A Marubozu (Japanese for “bald”) is the most decisive single candle. The body fills the entire range — little or no wicks on either end. Whichever side won the bar, won it from open to close with no resistance shown by the other side.
It’s the candle that screams conviction. When it appears in the right context, it’s often the start of a meaningful continuation move.
Two flavours:
• Bullish Marubozu: green candle, opens at the low, closes at the high, little to no wicks. Buyers controlled every tick of the session.
• Bearish Marubozu: red candle, opens at the high, closes at the low, no wicks. Sellers controlled every tick.
The strict definition allows tiny wicks (< 5% of the body); in practice, most traders accept a candle with very small wicks as a Marubozu. The principle is the same: no meaningful pushback from the opposing side.
Two things, both useful:
• Conviction. The winning side wasn’t challenged. The losing side didn’t even try to defend. This is rare; most candles have some wick.
• Momentum. The next few bars often follow the Marubozu’s direction. It’s a continuation signal more often than a reversal signal.
The most reliable use: a Marubozu printing in the same direction as the existing trend, after a pullback or consolidation. The candle confirms that buyers (or sellers) have decisively re-taken control after the pause. Often the start of the next leg.
A Marubozu against the trend (a strong red bar in an uptrend) is harder to read. It can mark a reversal, but more often it’s a single-bar shock that gets absorbed in the following sessions. Treat counter-trend Marubozus with caution.
The most common Marubozu failure: the candle prints late in a long trend, attracts buyers, then the trend reverses on the next bar. The Marubozu looked like “more of the same” but it was actually the exhaustion bar — the last burst of momentum before reversal. This is hard to avoid; the defence is to position size for being wrong and to honour stops.

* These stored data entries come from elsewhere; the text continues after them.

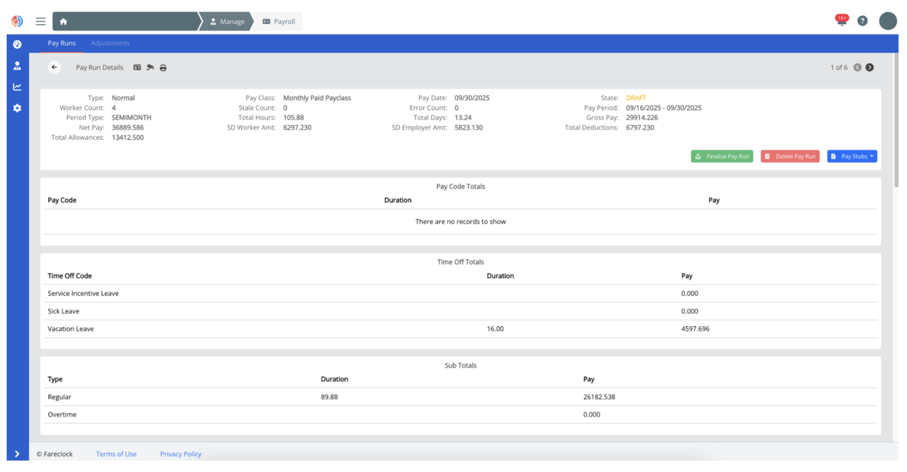Expand the sidebar with bottom chevron

18,454
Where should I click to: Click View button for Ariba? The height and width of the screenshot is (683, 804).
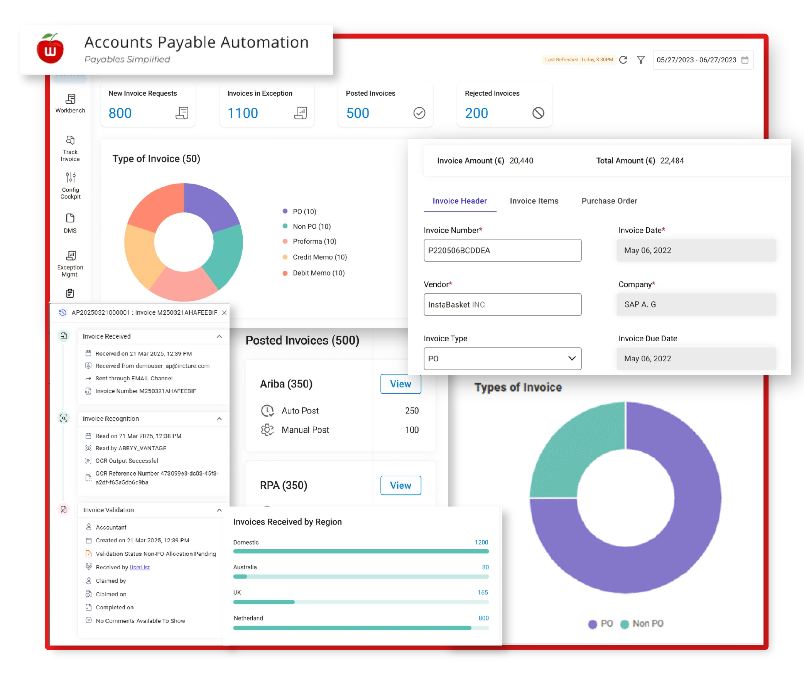coord(400,384)

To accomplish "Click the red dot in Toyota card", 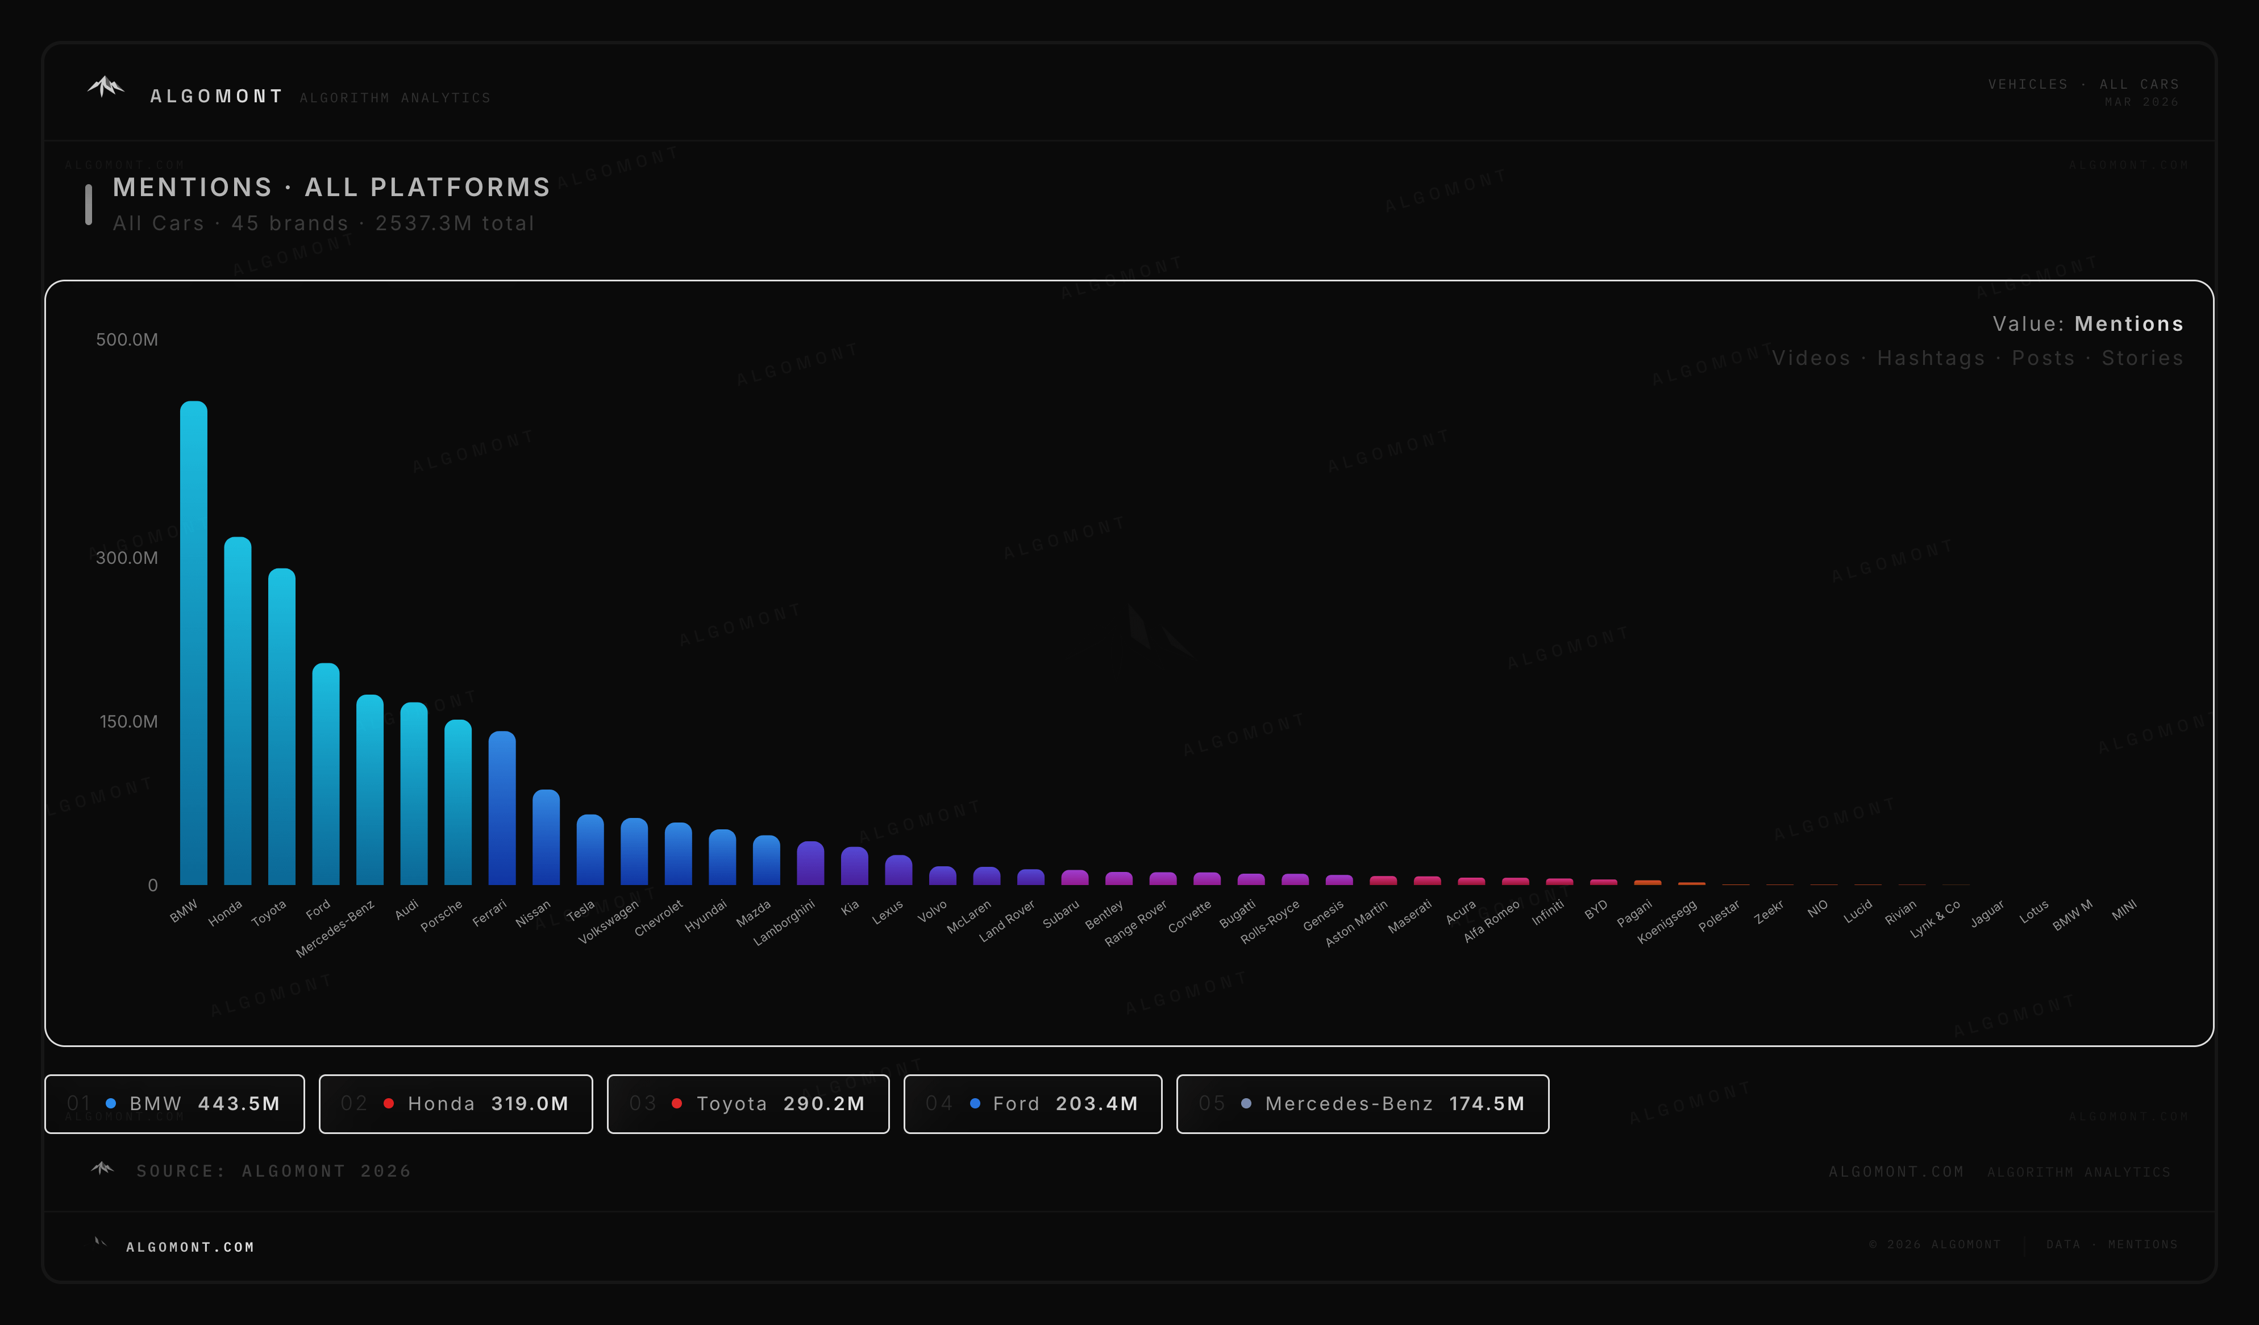I will pos(677,1104).
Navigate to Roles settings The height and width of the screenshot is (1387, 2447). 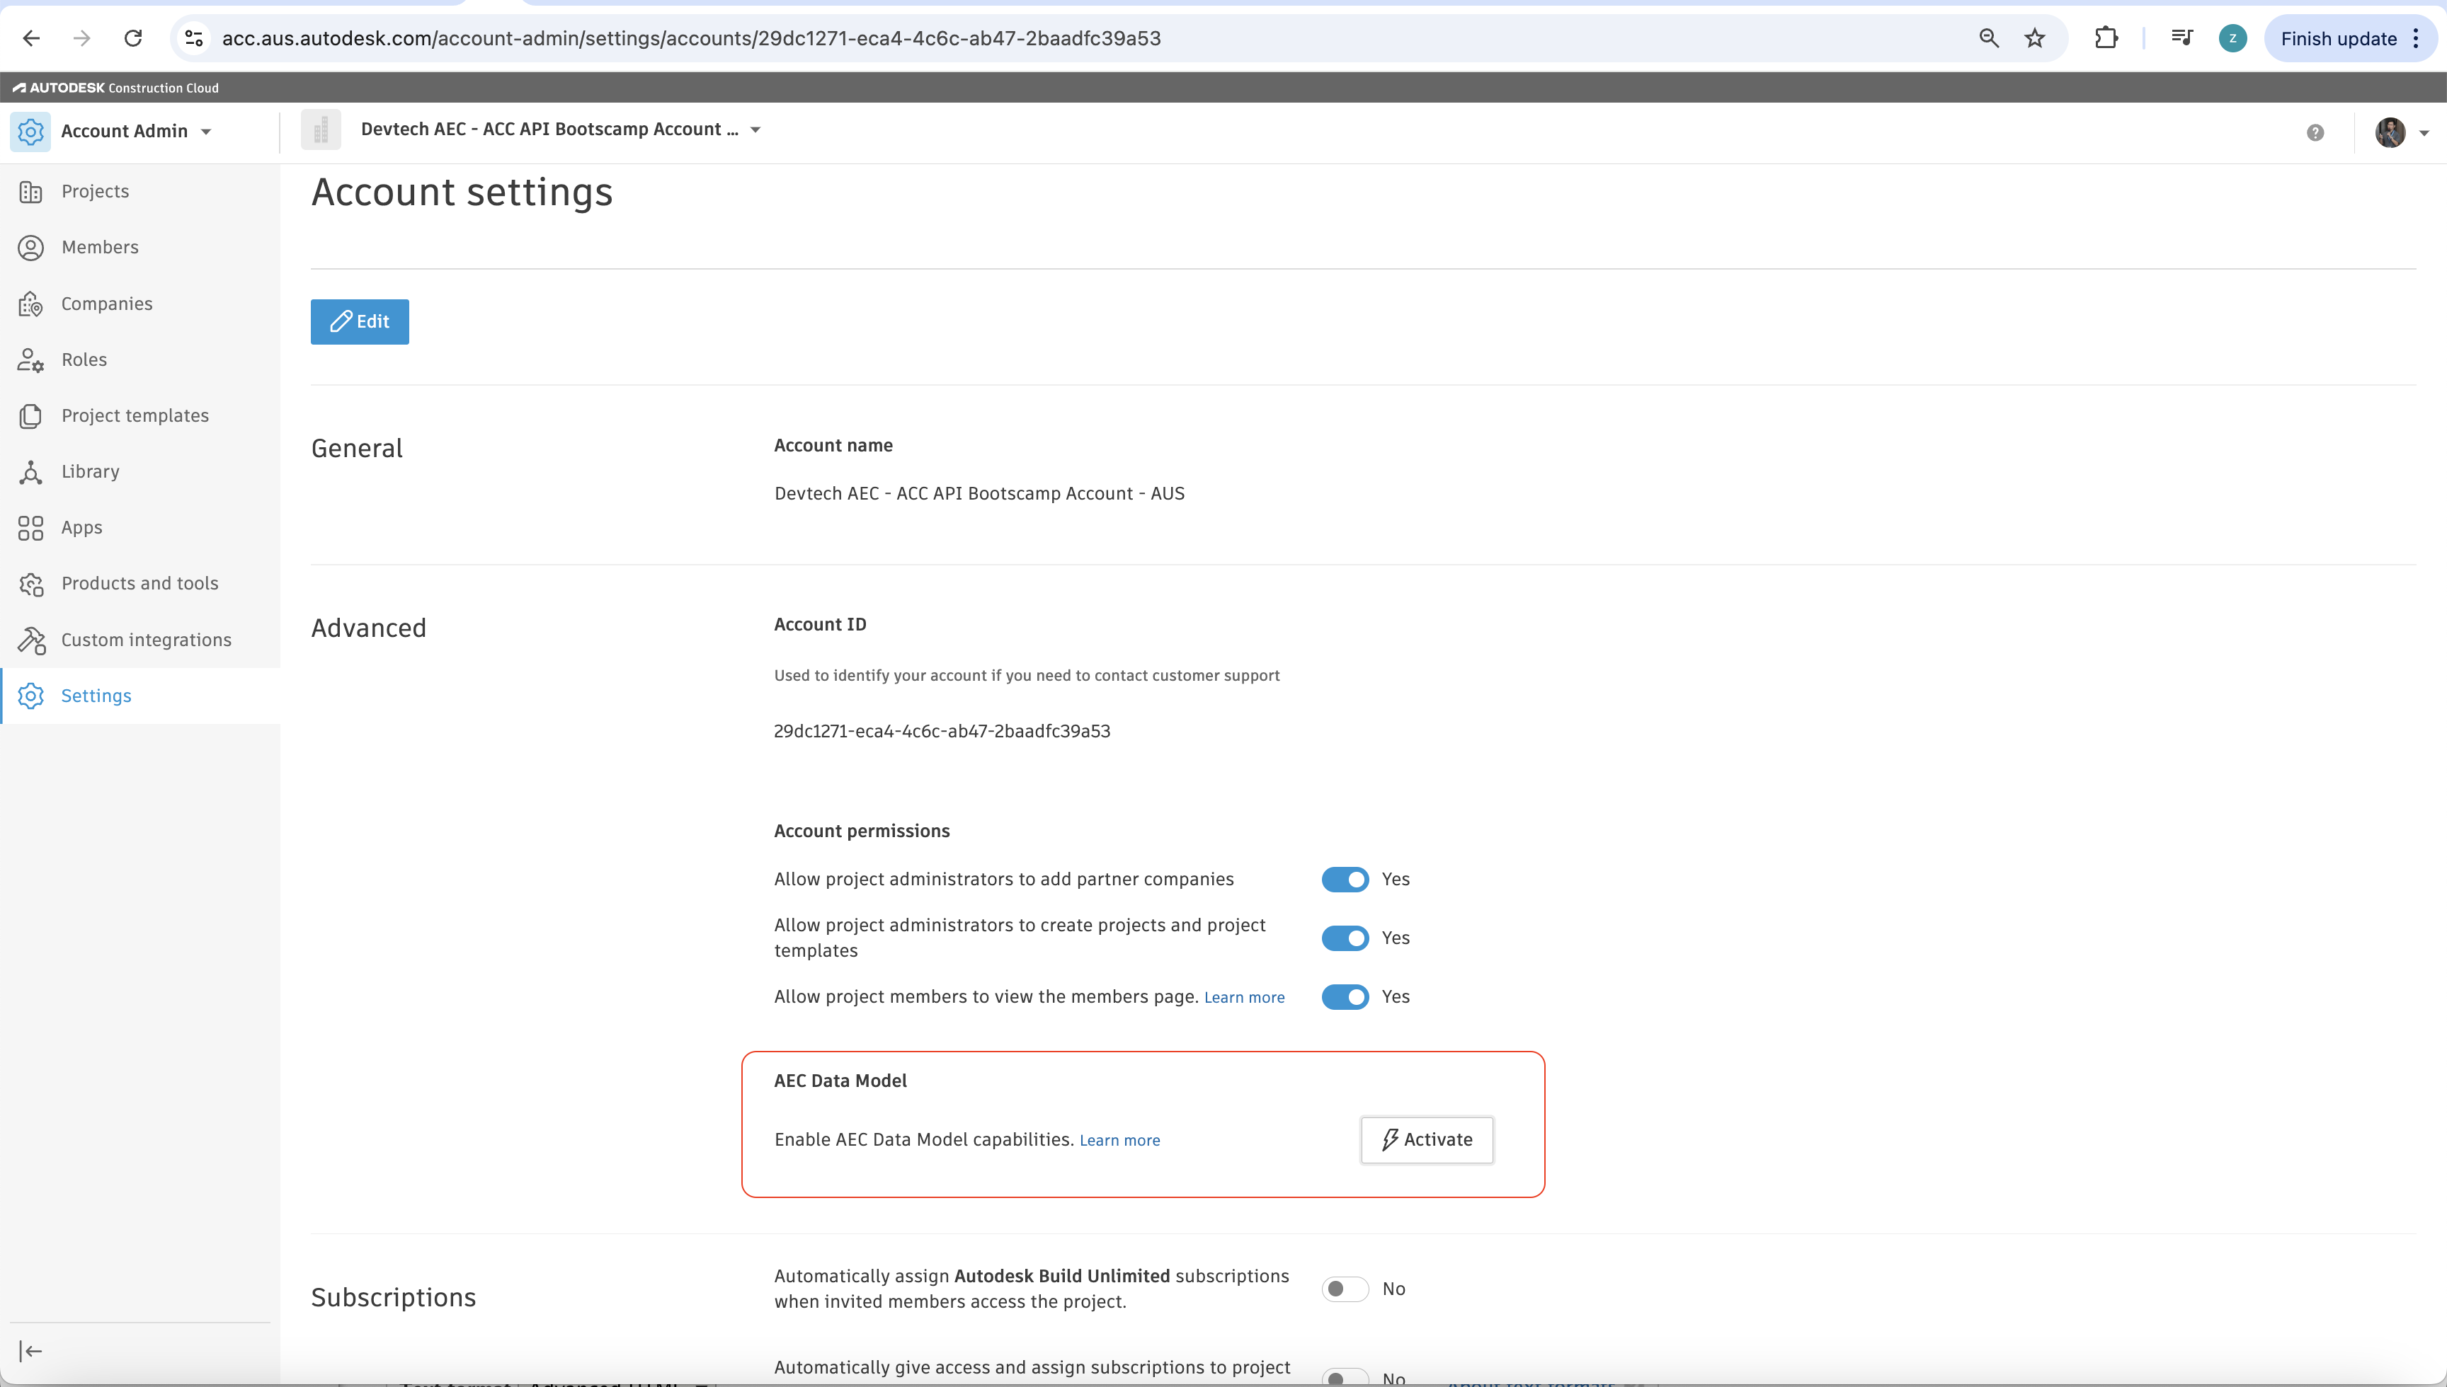point(85,359)
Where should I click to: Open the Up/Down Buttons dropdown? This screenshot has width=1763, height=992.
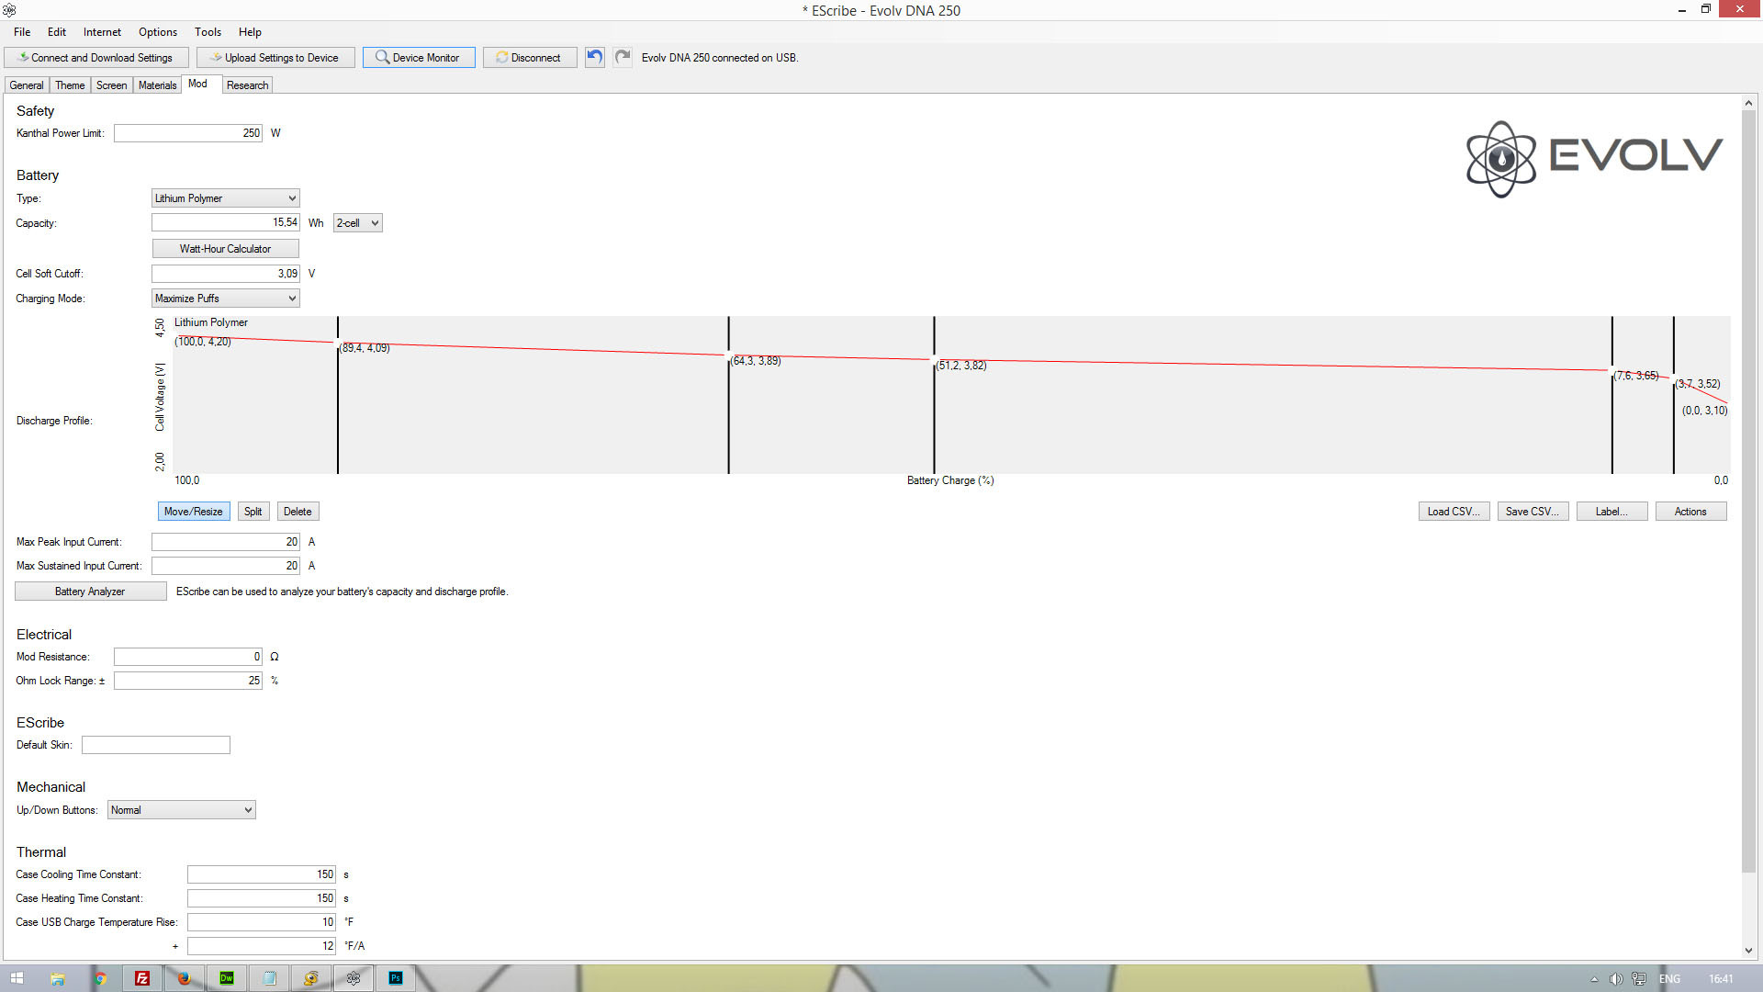click(x=182, y=810)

The second failure mode: identification. Many candles with small wicks get called Marubozus when they shouldn’t be. Be strict: the wicks should be visibly absent, not just small.
Key insight: Most candles tell stories of compromise — one side pushed, the other pushed back. The Marubozu tells the opposite story: one side took the bar uncontested. That uncontested quality is what makes it actionable. The candle is a signal of conviction, not of reversal — trade it accordingly.
Strict Marubozus — truly bald candles with no wicks — are rarer than the term implies. On any chart, you’ll find many candles with “little” wicks that get casually labelled Marubozus. Be selective. The signal’s value comes from its scarcity; if you’re finding a Marubozu every other bar, you’re identifying noise.